Was fließt durch den Stromkreis?
Die elektrische Substanz, die durch die Leiter fließt, heißt elektrische Ladung. In diesem Versuch sieht man, dass elektrische Ladung Mengencharakter hat:

Versuch: Die isoliert gehaltene Kugel wird erst an die Glimmlampe gehalten, die mit dem Minuspol verbunden ist, dann an die, die mit dem Pluspol verbunden ist.

Beobachtung: Die Lampen blitzen kurz auf, es ist also eine gewisse Menge an elektrischer Ladung durch sie hindurchgeflossen.
Der elektrische Strom ist bewegte Ladung. Wie auch beim Wasserkreislauf kein Wasser verloren geht, kann auch beim elektrischen Stromkreis keine Ladung verloren gehen, daher braucht die Stromquelle nicht ständig neue Ladung zu produzieren, sondern nur die vorhandene durch den Stromkreis zu "pumpen".

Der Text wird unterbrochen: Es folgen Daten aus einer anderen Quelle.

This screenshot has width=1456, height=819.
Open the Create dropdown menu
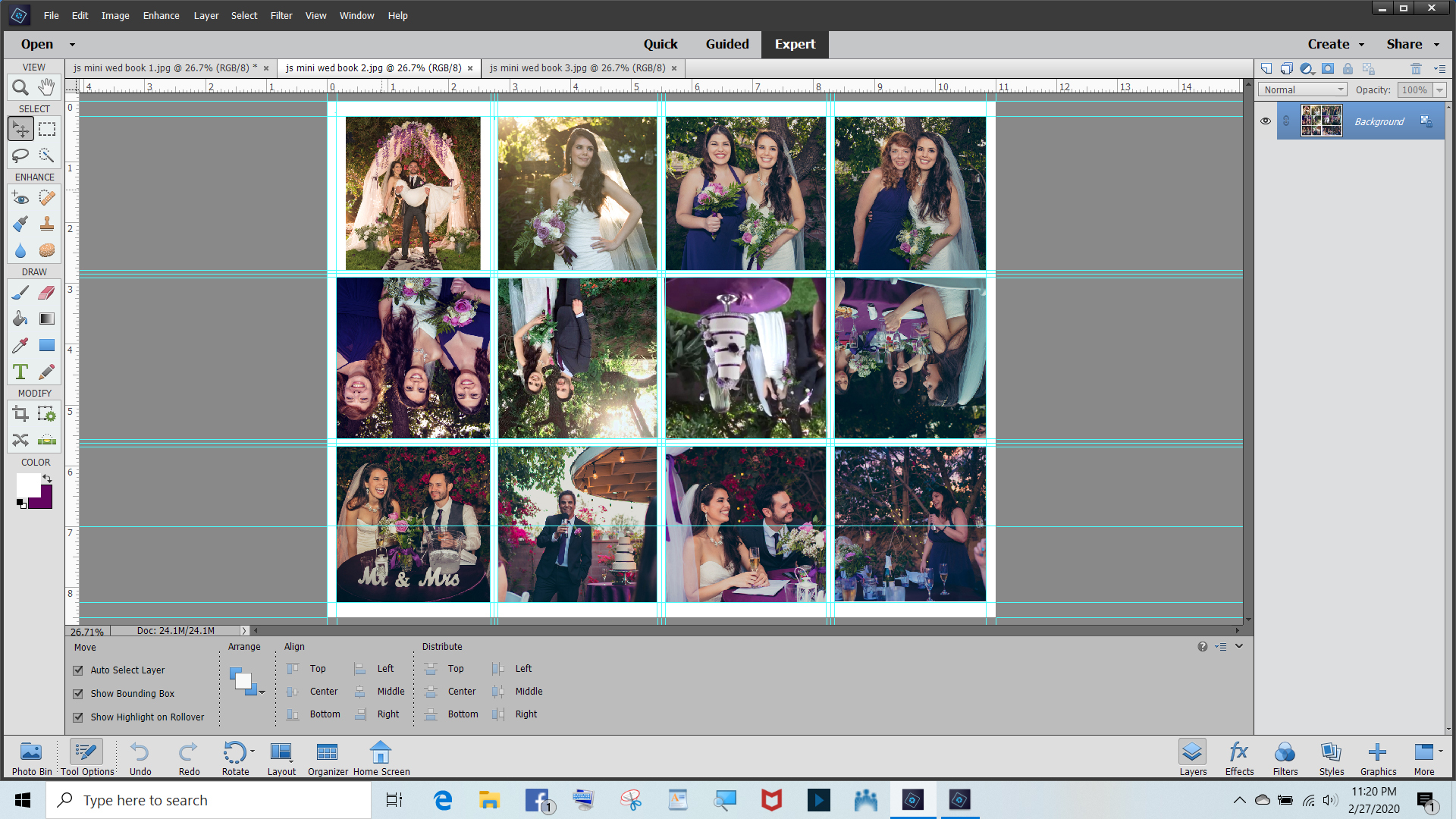[1335, 44]
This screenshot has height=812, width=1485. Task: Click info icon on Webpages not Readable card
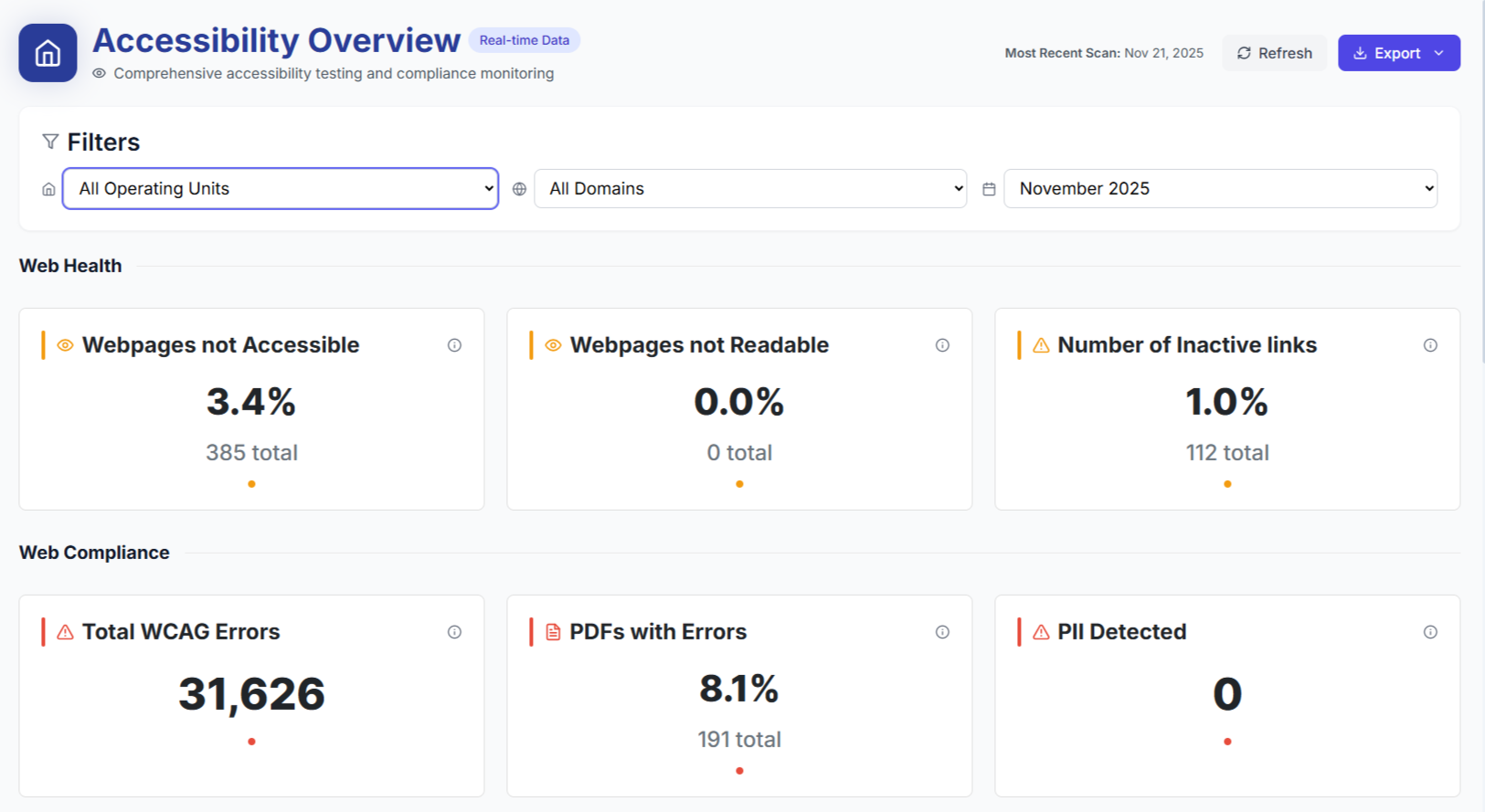pos(942,345)
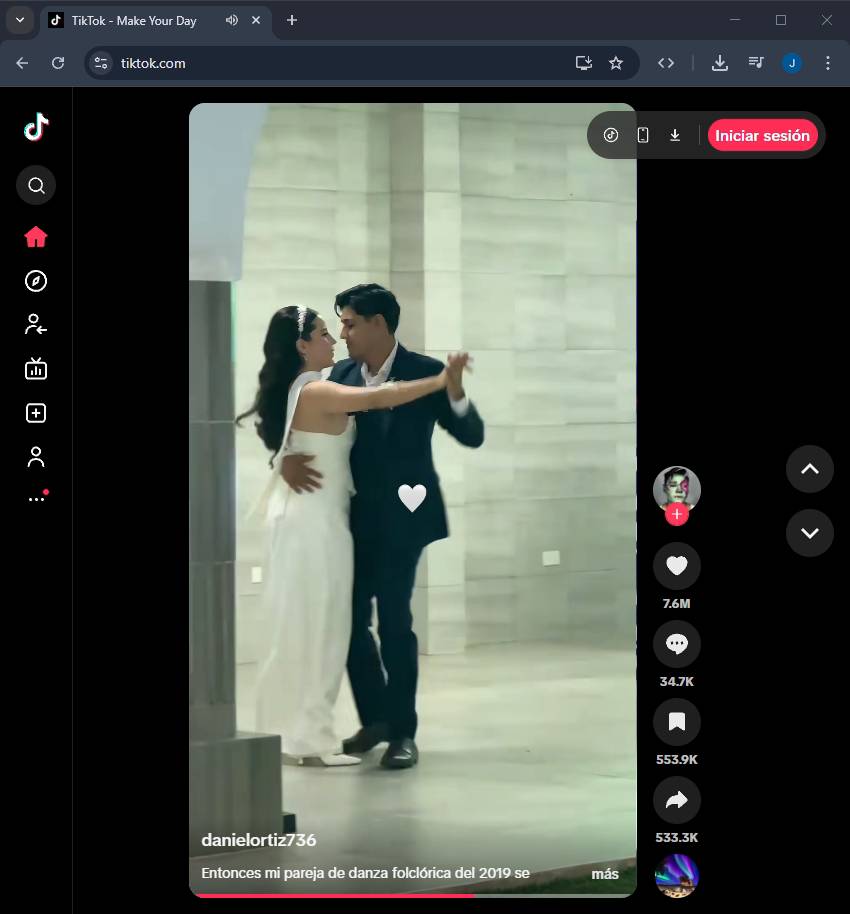This screenshot has height=914, width=850.
Task: Click the 'Iniciar sesión' button
Action: (x=762, y=136)
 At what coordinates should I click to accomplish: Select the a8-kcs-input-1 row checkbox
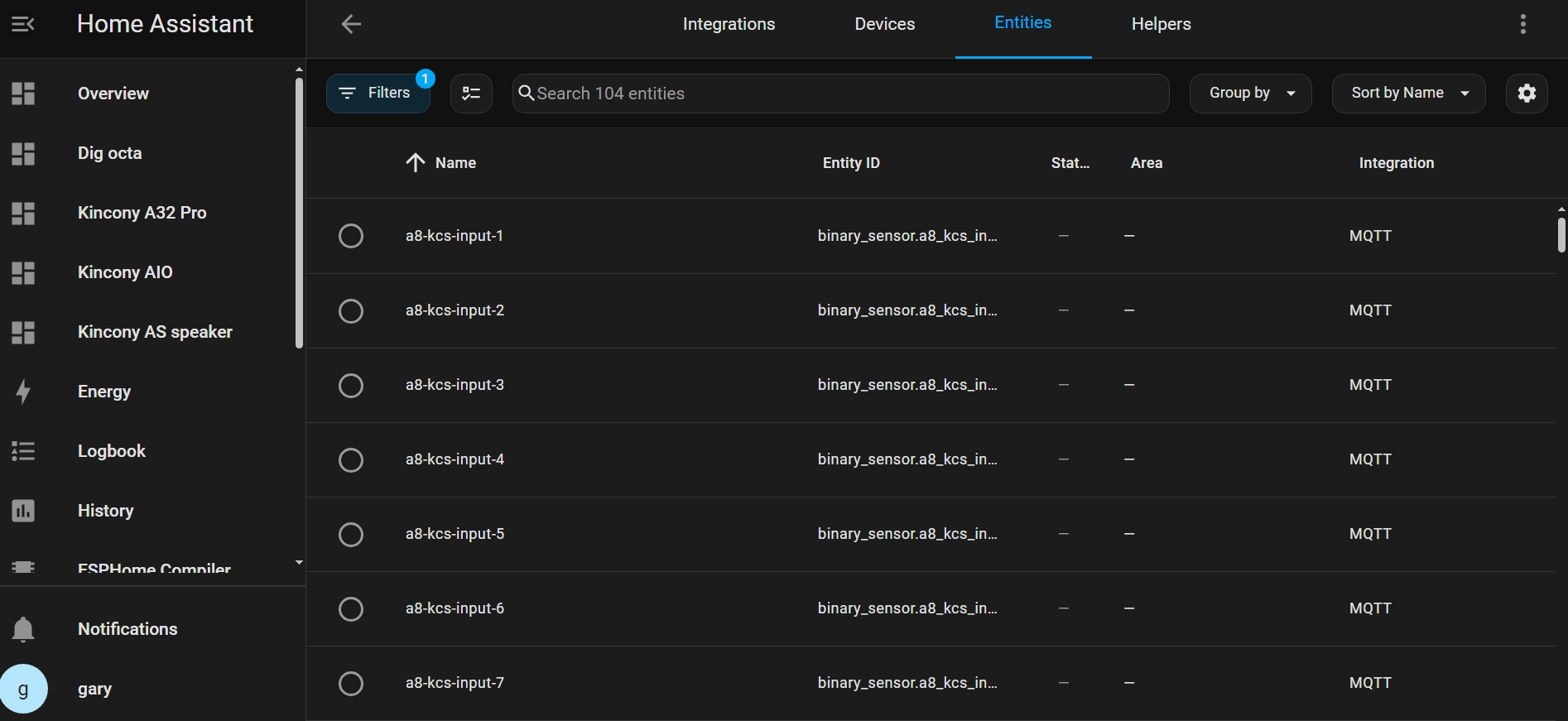point(351,236)
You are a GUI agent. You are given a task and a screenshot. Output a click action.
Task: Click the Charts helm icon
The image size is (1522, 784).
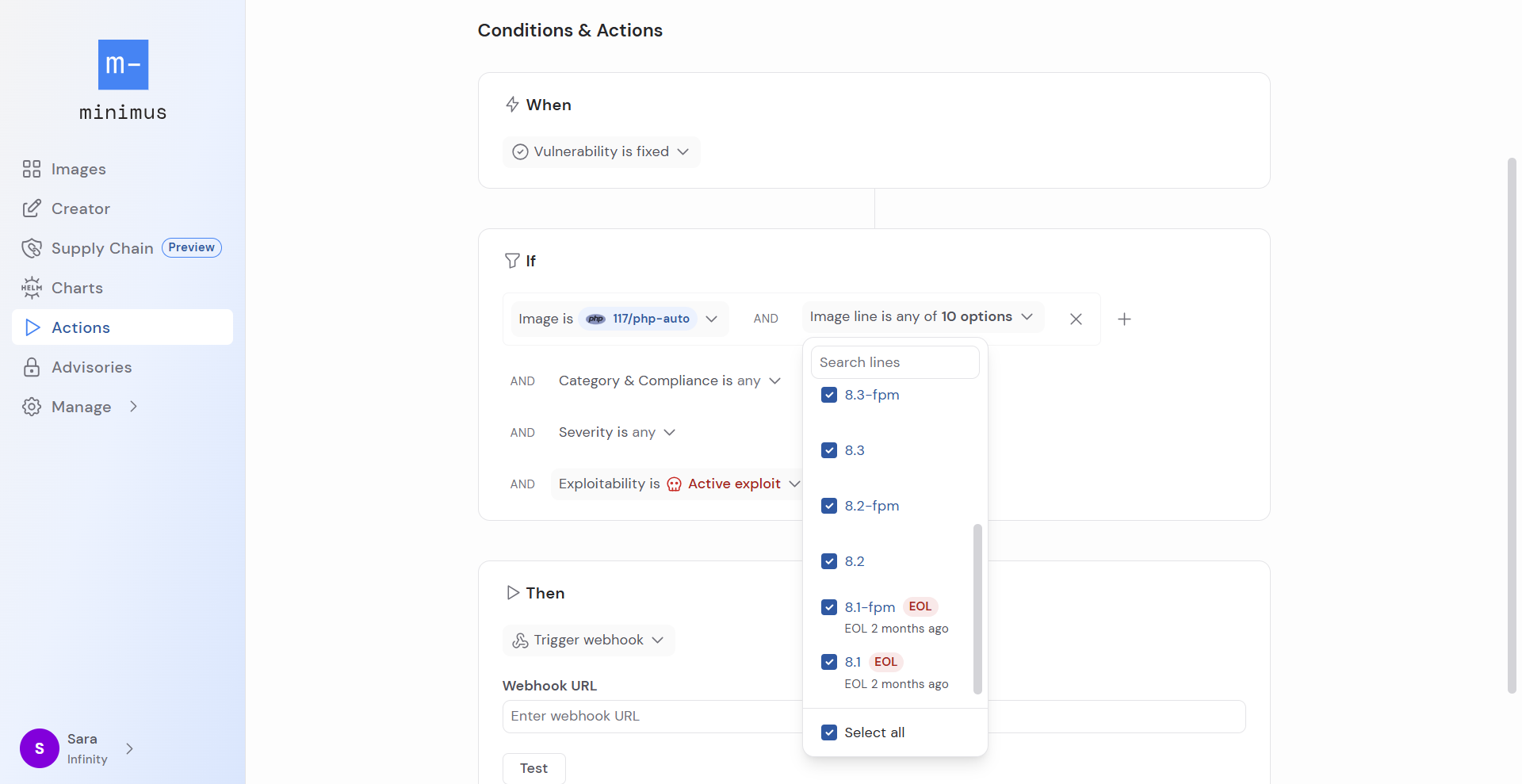click(32, 288)
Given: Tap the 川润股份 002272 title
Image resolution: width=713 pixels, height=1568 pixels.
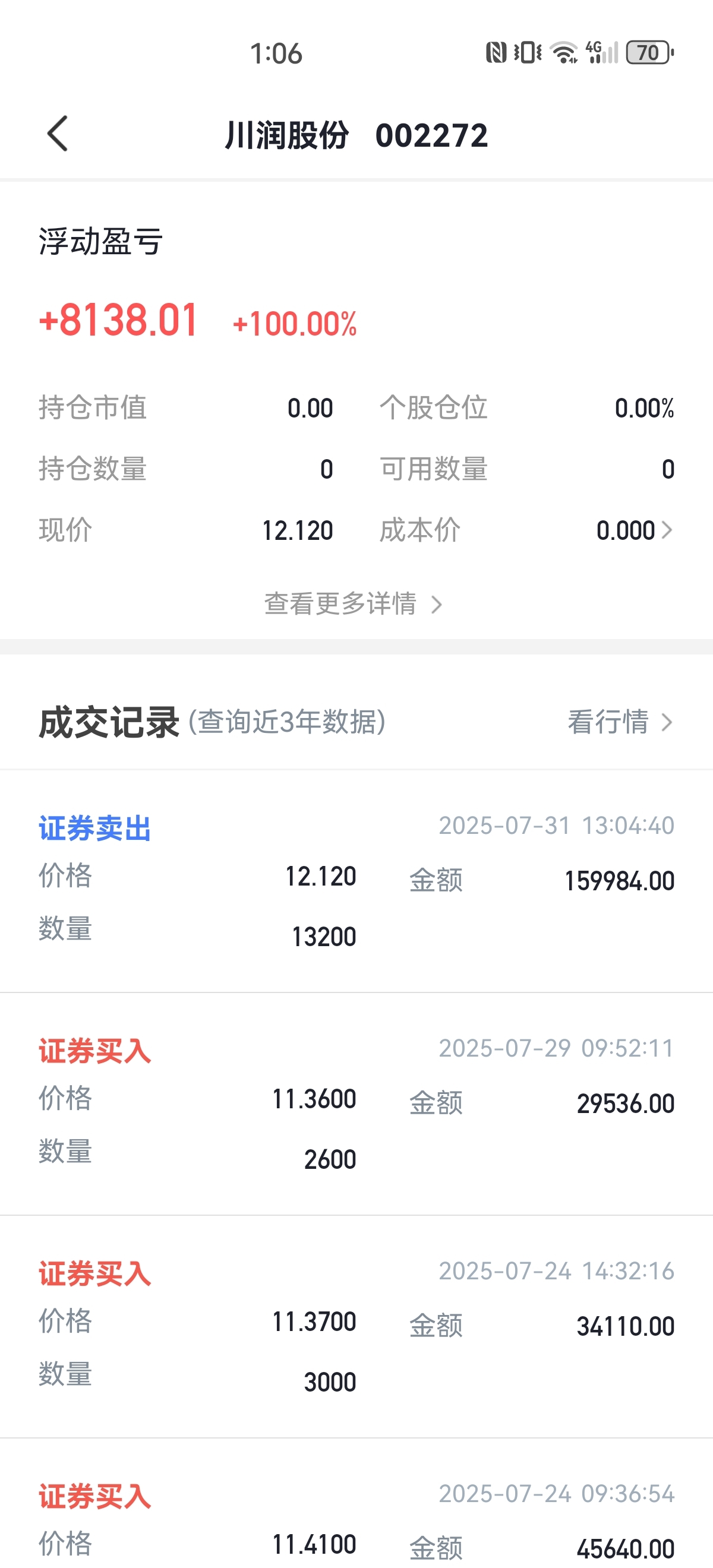Looking at the screenshot, I should pyautogui.click(x=356, y=134).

Eigenschaften der elektrischen Ladung
Es gibt zwei Arten von elektrischer Ladung: positive und negative. Gleiche Ladungen stoßen sich ab, ungleiche ziehen sich an. Berühren sich verschiedenartige Ladungen in gleicher Menge, neutralisieren sie sich gegenseitig.

Reibungselektrizität
Wenn man Fell (am besten Katzenfell) und Glas aneinander reibt und danach schnell auseinanderzieht, dann ist das Glas negativ geladen und das Fell positiv. Wenn man hingegen Seide und Kunststoff reibt, ist das Glas positiv geladen. Wenn man sie wieder aneinander hält, kann man die gegenseitige Neutralisation sogar in Form eines Knisterns hören. Auch Bernstein läd sich sichtbar auf, wenn man ihn an Wolle reibt. Der Griechische Begriff für Bernstein ist "Elektron". Er ist Namensgeber für elektrische Phänomene, also die Elektrizität.
Dabei ist der Vorgang der Reibung selbst nicht die Ursache der Ladung. Im Grunde ist die innige Berührung der beiden Materialien von Bedeutung. So wird auch eine in Wasser getauchte Parafinkugel (Wachskugel) elektrisch geladen, obwohl nur eine zu vernachlässigende Reibung auftritt.

 

Faraday
Michael Faraday fand heraus, dass das Innere eines geladenen Metallkörpers elektrisch neutral ist. Treffen also Blitze auf einen Metallkörper wie ein Auto oder Flugzeug, so ist man im Inneren sicher, weil dorthin keine Ladung vordringt. Man nennt die metallischen Außenwände daher Faraday-Käfig.